Records contained in a dataset:
----
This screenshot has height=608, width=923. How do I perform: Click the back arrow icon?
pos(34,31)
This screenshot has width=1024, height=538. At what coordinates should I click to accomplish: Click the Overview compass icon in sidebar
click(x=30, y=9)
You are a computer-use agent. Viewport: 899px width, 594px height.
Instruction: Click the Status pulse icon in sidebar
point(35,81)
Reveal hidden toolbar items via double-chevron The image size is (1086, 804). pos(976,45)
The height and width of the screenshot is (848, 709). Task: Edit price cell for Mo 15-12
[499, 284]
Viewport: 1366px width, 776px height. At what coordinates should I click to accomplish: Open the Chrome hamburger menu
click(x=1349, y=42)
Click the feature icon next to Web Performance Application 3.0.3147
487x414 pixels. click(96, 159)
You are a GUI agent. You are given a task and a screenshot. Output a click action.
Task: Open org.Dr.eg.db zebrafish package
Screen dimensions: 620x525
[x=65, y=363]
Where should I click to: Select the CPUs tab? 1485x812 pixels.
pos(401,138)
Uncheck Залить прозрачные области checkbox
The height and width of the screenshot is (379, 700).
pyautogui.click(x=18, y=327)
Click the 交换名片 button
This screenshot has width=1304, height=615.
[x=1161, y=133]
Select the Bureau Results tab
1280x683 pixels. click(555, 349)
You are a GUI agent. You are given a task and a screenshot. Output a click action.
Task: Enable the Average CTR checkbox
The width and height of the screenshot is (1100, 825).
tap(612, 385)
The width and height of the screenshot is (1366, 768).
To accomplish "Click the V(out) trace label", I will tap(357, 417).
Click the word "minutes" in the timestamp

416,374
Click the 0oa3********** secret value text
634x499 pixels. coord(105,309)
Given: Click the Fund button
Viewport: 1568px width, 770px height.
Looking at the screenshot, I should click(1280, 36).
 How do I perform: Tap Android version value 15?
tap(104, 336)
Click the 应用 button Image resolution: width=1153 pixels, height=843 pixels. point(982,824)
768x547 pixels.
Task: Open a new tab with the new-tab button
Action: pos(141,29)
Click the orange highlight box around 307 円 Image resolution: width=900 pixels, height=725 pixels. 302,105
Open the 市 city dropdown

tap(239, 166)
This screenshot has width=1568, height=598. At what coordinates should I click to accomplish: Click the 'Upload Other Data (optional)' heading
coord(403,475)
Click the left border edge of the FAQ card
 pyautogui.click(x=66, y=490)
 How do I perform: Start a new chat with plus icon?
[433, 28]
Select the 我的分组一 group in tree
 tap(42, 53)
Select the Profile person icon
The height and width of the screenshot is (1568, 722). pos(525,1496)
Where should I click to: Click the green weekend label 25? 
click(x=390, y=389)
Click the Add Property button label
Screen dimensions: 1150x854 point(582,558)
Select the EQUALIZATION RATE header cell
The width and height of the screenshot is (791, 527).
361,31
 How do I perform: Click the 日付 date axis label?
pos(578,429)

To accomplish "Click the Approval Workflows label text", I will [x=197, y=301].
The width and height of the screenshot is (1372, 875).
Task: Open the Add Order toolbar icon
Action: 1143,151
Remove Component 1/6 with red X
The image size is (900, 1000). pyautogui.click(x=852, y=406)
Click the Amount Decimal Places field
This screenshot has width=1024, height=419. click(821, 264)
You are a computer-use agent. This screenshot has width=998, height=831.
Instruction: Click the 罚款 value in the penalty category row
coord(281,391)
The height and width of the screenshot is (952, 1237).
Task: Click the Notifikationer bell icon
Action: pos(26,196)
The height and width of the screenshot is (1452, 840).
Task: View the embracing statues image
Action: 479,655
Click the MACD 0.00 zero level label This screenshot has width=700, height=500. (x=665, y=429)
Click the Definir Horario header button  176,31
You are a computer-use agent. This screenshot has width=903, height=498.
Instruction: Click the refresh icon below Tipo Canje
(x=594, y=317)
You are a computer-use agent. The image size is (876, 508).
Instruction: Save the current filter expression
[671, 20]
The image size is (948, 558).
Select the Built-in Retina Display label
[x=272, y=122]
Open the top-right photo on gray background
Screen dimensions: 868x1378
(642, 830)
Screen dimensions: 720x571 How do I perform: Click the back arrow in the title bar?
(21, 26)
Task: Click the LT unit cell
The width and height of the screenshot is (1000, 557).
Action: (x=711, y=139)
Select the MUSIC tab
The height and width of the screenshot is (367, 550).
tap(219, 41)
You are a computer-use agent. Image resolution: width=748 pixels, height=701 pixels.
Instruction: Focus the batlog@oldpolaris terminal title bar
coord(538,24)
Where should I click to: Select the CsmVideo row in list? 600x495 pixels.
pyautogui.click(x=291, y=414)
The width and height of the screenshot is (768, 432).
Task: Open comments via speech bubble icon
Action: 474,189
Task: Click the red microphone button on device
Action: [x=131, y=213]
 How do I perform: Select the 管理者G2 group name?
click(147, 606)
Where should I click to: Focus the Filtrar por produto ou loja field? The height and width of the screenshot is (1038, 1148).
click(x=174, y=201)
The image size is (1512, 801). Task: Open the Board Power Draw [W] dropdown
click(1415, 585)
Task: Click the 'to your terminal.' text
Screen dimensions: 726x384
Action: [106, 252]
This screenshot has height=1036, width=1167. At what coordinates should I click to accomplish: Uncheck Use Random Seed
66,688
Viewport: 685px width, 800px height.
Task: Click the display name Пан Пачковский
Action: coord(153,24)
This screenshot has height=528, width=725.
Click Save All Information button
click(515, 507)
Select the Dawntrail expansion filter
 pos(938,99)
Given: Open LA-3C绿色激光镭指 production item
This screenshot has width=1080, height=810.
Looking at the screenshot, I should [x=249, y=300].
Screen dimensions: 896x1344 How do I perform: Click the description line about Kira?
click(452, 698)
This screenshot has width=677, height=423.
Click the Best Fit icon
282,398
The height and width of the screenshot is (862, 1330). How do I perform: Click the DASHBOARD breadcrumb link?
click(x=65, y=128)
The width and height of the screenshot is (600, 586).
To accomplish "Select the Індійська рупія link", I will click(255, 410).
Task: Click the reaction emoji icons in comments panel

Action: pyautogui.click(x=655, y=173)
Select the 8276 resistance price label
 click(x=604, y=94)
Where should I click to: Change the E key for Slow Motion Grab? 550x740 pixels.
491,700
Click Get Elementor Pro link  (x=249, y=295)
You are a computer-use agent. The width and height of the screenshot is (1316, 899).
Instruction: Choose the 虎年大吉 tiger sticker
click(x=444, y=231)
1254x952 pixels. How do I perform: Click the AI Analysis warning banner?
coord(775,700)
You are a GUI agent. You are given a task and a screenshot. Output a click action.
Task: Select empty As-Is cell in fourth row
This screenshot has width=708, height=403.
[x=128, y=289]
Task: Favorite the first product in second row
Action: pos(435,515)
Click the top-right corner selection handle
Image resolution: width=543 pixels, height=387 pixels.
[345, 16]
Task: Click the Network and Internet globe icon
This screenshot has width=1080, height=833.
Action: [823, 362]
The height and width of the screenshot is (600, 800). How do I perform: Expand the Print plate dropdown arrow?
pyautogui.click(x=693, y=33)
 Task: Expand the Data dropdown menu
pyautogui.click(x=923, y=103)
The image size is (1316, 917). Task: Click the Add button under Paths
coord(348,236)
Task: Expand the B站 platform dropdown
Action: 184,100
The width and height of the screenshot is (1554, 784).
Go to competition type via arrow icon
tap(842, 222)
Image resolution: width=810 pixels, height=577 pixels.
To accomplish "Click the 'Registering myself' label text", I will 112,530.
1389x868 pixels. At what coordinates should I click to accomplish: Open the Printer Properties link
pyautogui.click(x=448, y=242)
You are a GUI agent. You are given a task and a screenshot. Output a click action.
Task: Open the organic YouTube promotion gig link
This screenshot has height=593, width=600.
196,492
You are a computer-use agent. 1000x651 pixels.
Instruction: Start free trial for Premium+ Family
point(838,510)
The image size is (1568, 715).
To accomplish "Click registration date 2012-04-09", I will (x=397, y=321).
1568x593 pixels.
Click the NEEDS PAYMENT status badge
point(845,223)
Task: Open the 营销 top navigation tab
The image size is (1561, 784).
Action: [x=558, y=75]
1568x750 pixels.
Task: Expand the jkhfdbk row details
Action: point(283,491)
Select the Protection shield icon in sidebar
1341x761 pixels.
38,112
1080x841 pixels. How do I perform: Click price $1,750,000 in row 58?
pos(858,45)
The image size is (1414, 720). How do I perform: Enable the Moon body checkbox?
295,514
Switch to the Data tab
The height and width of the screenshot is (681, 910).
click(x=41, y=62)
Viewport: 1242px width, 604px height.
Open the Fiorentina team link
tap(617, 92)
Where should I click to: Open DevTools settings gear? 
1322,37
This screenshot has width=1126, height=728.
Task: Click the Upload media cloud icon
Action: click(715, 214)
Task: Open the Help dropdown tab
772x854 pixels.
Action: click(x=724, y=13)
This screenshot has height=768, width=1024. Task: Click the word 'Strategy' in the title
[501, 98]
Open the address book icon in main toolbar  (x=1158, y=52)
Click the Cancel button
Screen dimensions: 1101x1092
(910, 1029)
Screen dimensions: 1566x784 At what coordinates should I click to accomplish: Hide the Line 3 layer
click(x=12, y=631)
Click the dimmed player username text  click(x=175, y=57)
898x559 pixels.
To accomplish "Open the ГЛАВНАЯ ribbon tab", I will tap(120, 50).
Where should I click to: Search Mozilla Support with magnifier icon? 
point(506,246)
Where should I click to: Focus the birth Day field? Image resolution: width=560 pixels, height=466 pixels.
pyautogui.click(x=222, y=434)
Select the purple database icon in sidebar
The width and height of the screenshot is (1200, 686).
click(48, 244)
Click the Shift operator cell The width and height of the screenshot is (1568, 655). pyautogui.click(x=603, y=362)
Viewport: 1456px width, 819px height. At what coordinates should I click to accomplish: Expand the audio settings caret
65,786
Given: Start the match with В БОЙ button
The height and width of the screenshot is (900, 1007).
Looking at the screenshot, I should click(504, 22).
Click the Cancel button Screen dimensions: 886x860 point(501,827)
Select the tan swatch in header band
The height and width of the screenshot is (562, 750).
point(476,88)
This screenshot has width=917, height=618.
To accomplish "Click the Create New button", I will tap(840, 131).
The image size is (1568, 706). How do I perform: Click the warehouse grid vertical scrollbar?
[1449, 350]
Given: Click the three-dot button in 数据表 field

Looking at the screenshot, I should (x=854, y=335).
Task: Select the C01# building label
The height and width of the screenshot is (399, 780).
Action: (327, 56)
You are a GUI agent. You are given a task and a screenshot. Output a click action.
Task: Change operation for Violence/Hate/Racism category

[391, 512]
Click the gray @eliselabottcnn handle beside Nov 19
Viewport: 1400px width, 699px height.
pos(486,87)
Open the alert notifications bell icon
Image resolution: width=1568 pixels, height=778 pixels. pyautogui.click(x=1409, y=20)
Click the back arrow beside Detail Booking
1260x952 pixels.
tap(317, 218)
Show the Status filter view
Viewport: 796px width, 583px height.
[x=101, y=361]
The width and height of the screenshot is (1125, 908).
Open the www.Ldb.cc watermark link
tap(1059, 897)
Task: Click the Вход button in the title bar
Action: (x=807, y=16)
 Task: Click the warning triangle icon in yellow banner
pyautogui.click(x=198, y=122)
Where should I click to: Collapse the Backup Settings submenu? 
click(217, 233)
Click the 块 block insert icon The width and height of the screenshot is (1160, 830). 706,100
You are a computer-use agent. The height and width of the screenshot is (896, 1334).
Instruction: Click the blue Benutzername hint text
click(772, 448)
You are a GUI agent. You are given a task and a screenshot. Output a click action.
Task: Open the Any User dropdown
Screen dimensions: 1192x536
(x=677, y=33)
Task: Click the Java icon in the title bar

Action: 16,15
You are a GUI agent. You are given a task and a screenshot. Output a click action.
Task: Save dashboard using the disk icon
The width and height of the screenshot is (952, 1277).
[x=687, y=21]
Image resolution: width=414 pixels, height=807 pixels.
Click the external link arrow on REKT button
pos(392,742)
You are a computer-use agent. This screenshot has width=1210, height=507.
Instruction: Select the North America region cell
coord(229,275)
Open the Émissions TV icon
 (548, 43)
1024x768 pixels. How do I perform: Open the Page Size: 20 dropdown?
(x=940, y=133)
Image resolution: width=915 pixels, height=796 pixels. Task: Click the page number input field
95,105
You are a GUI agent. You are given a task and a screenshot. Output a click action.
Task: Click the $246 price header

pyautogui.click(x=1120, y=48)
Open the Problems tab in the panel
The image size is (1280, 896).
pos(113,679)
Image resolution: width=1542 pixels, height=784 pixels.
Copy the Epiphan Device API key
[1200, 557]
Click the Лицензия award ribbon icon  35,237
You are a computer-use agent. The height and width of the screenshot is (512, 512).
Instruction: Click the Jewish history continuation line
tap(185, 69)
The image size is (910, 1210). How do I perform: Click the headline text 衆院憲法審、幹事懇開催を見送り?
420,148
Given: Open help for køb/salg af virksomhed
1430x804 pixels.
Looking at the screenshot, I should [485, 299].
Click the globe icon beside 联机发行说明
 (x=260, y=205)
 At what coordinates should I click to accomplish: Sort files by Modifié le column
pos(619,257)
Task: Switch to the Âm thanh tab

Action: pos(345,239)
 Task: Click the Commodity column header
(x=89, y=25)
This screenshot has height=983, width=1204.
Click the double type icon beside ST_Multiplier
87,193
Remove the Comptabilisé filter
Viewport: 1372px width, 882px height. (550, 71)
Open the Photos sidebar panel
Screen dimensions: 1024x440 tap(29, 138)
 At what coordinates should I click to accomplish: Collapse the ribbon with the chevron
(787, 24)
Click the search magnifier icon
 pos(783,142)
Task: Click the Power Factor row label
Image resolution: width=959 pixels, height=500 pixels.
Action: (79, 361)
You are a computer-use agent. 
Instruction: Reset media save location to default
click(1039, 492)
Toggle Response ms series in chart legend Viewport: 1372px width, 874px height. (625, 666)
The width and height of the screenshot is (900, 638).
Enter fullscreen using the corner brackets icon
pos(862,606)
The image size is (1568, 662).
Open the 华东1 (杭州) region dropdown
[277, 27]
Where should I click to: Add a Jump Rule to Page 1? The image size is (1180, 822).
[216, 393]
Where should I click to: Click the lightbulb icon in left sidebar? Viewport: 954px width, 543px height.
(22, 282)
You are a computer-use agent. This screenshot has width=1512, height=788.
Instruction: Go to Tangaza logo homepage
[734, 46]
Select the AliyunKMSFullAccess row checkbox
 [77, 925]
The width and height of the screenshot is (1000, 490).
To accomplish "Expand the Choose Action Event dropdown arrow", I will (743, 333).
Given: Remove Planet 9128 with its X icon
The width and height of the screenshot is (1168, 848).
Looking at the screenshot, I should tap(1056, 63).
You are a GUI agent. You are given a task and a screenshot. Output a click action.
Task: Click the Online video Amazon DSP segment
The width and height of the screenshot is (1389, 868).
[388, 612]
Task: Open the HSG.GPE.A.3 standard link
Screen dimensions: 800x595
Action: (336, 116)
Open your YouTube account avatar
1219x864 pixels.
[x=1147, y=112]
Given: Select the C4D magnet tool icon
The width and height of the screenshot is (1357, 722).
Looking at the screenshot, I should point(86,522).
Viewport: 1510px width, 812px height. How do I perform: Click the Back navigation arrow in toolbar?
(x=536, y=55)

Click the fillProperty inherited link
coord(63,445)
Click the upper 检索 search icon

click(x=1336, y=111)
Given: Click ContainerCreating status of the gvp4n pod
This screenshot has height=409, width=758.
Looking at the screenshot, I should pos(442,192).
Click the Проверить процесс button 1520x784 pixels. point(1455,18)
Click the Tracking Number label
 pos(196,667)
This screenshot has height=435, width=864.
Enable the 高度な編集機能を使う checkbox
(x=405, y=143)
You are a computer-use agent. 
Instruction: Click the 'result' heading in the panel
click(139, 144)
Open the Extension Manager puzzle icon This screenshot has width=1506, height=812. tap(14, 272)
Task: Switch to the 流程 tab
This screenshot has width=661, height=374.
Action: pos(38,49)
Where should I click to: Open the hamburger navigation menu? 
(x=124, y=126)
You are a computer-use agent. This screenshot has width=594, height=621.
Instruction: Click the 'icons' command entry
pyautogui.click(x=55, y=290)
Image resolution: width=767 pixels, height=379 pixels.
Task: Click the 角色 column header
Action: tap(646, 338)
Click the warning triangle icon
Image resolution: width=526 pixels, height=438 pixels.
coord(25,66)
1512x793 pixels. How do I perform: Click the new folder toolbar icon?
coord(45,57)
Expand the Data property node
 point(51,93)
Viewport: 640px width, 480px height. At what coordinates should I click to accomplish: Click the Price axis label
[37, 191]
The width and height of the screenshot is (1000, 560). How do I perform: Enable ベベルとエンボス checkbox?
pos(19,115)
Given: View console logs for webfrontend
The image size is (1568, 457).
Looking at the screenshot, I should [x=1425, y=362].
----
_Your instructions:_ If a line of the records above contains the word "right", count it; then give the total and nothing more.

_Problem solution:_ 2